Manipulating fields in a WebView

from the CommonsWare Community archives

At December 28, 2018, 3:50pm, Raptor asked:

Hello,

I have a screen where I have a WebView and in the received page I get a handful of fields, including “EditTexts” and some calendar fields. The problem is that whenever a calendar field is clicked, the keyboard pops up. I would like to somehow determine what kind of field is clicked in the WebView and based on that, display or hide the keyboard.

Is there any way to do that?

Thanks!


At December 28, 2018, 4:06pm, mmurphy replied:

Presumably those are based on an HTML <input> element, one that WebView thinks involves a keyboard.

I would like to somehow determine what kind of field is clicked in the WebView and based on that, display or hide the keyboard.

It might be simpler to switch to some other calendar library for the Web content, or to contact the developers of whatever calendar you are using and asking them about this keyboard issue.

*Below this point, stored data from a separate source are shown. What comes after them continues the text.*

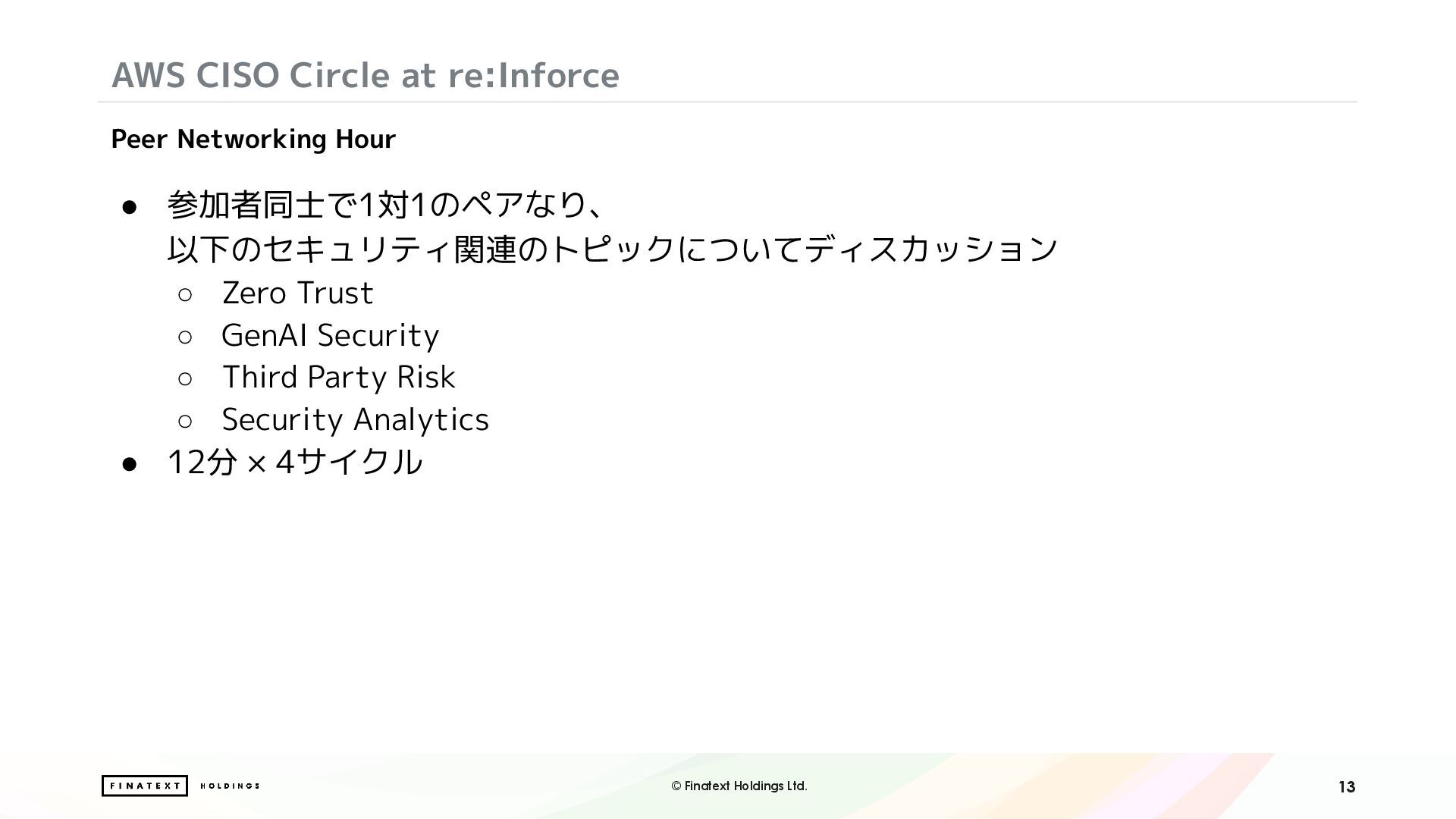
Task: Click the slide title AWS CISO Circle
Action: 366,74
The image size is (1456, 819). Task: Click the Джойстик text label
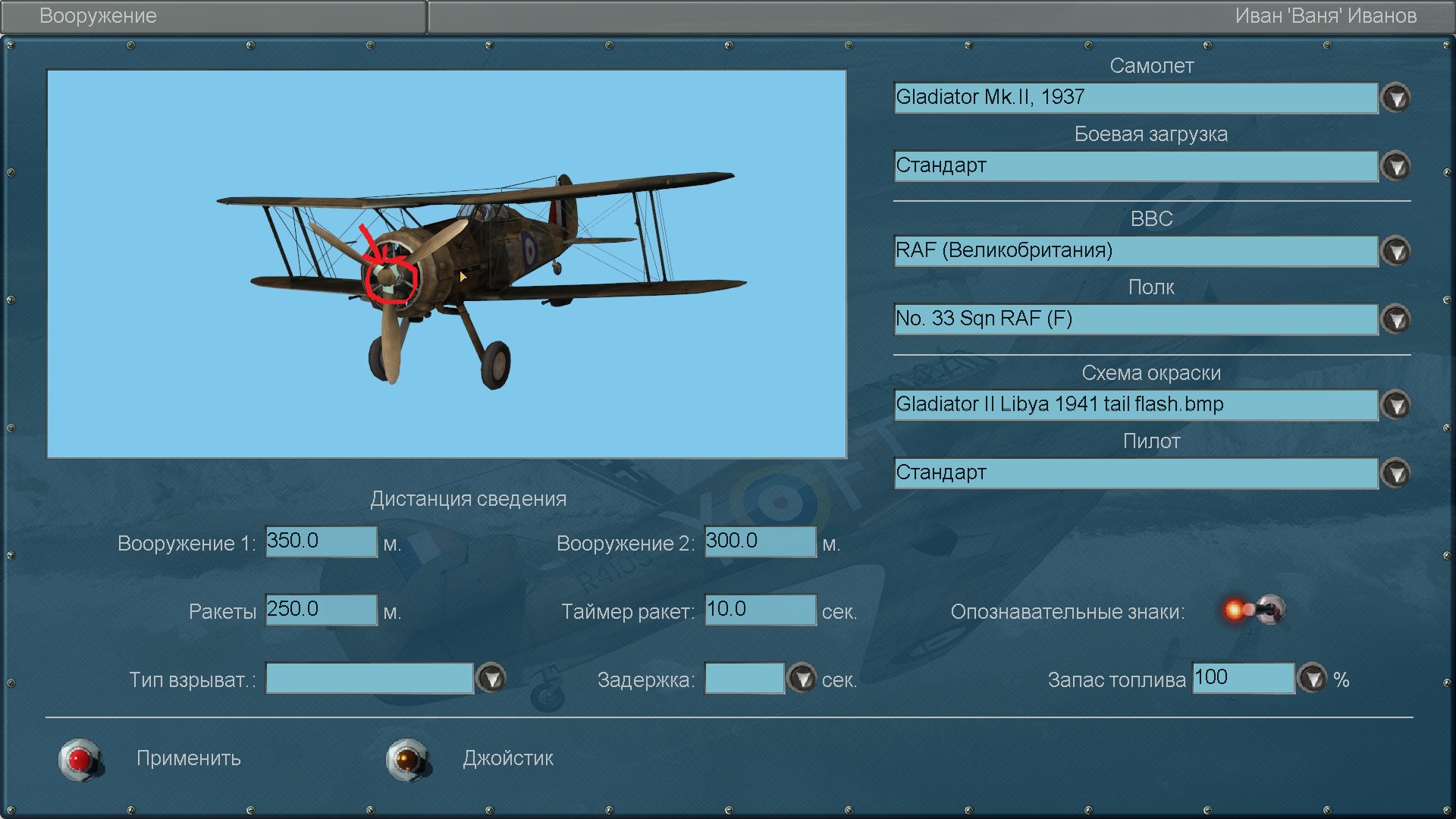tap(508, 758)
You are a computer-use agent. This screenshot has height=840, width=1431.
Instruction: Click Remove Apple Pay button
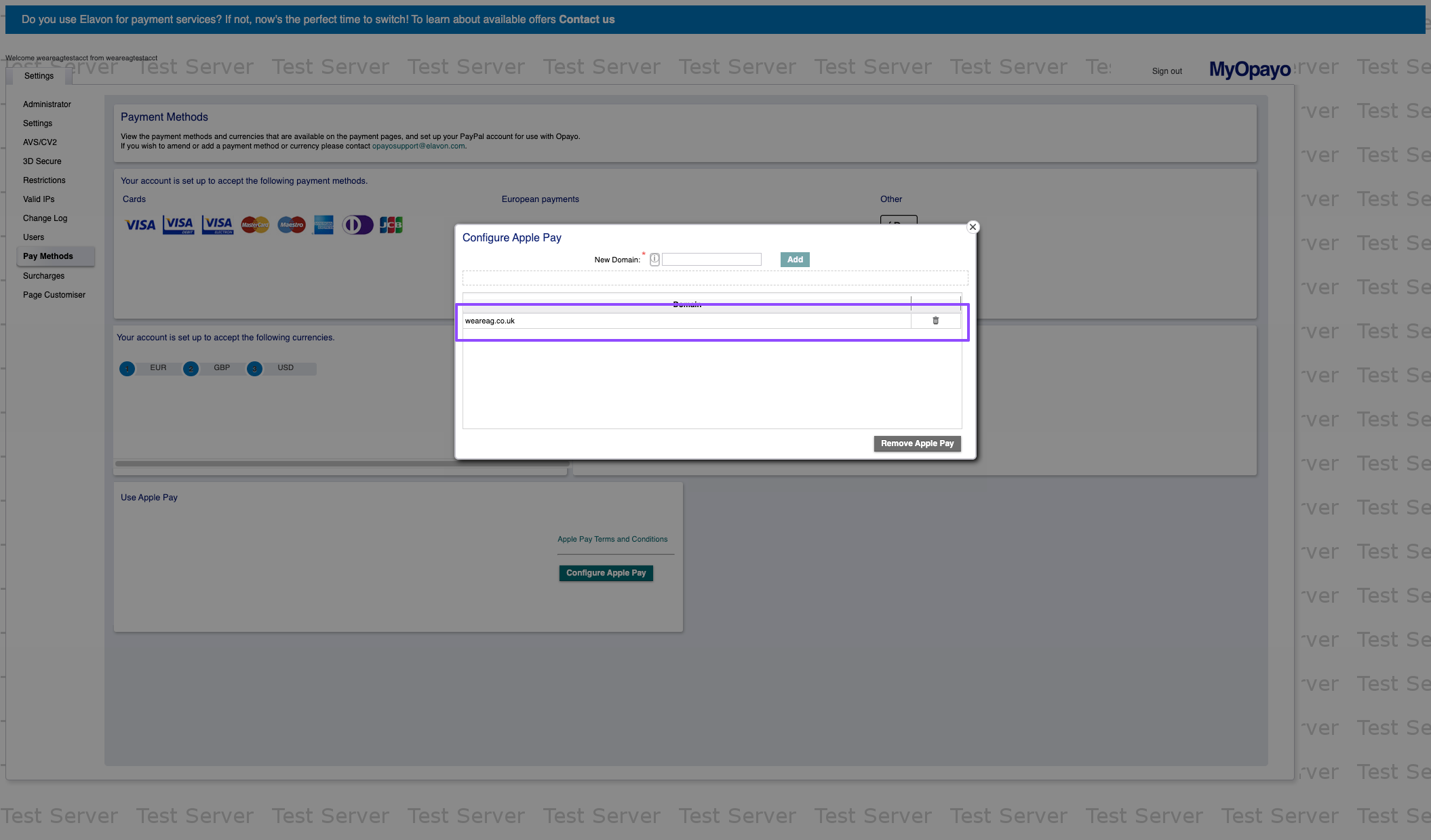(917, 443)
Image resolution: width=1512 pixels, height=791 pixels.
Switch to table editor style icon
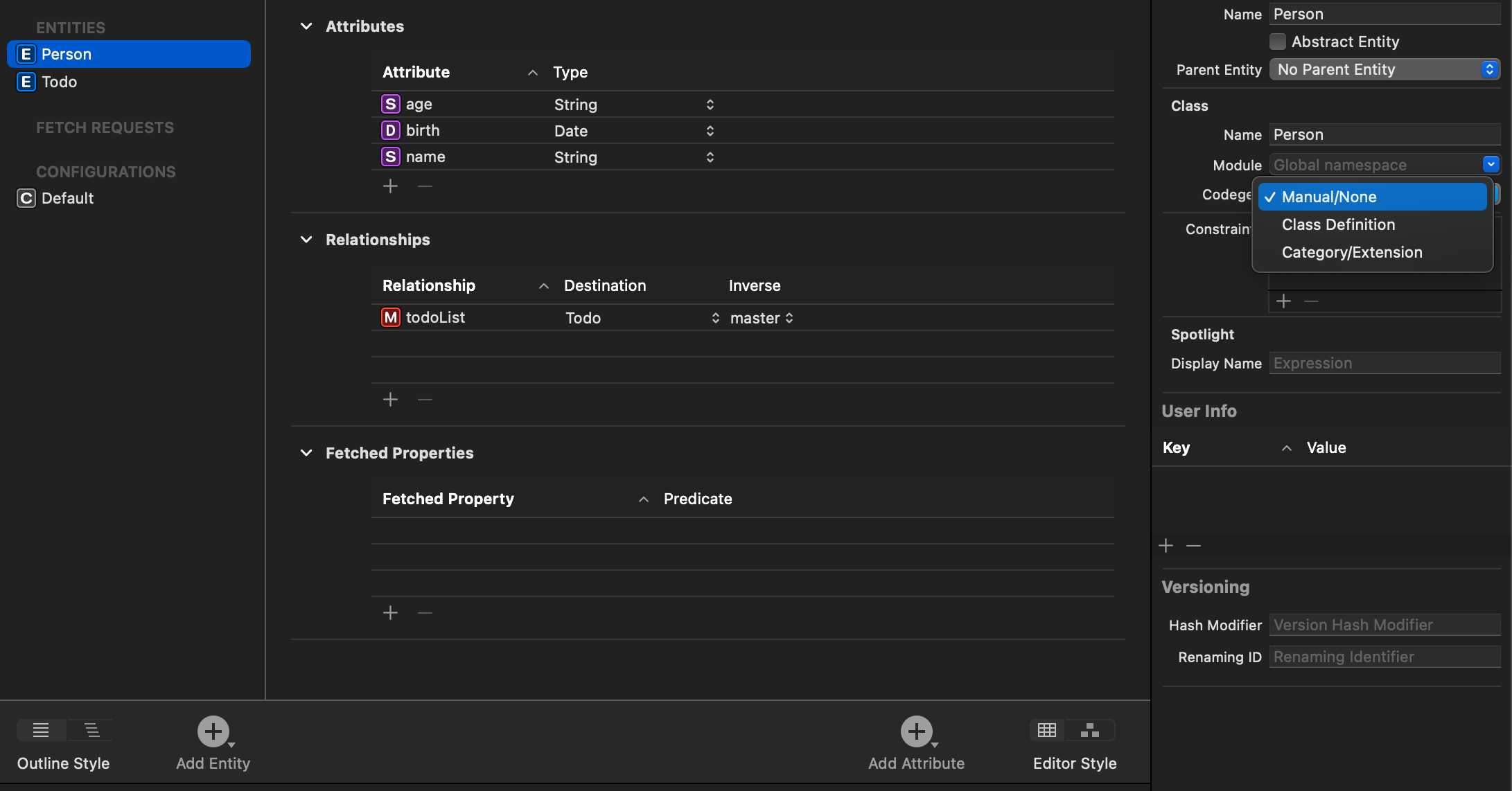(1046, 730)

You might research whether there is something that could go on the calendar <input> element that would suppress the keyboard.

Otherwise, at best, you would need to modify the page to have some JavaScript that gets triggered on clicks of these calendars. In principle, that JavaScript could call out to Java, where you could use InputMethodManager to hide the input method editor. However, I would expect that this would cause a flicker, as the input method editor appears then disappears. I have no idea if there is some way to tell WebView in Java to not show the input method editor.

And if this is not a page that you control, AFAIK you are completely out of luck.


At December 28, 2018, 4:12pm, Raptor replied:

So the best case scenario would be to contact whoever is in charge of the page that my WebView is loading and let them handle it, with the added hint that probably a solution might involve the element. The other solution sounds complicated, like I thought.

Cool, thank you!


At December 28, 2018, 5:14pm, mmurphy replied:

IMHO, yes, assuming that is practical (e.g., the person in charge of the page works at the same firm that you do). This keyboard thing is unlikely to be unique to WebView — I would expect some browsers to exhibit the same sort of behavior. Collectively, you will need to decide how best to handle it.

Good luck! You might need it! :grin:


At December 30, 2018, 8:06pm, Raptor replied:

Well, luckily for me, this was more of a curiosity (if in principle it can be done) rather than something imperative (it was something that I found out and wanted to know if it can be solved, not something that my company asked me to solve).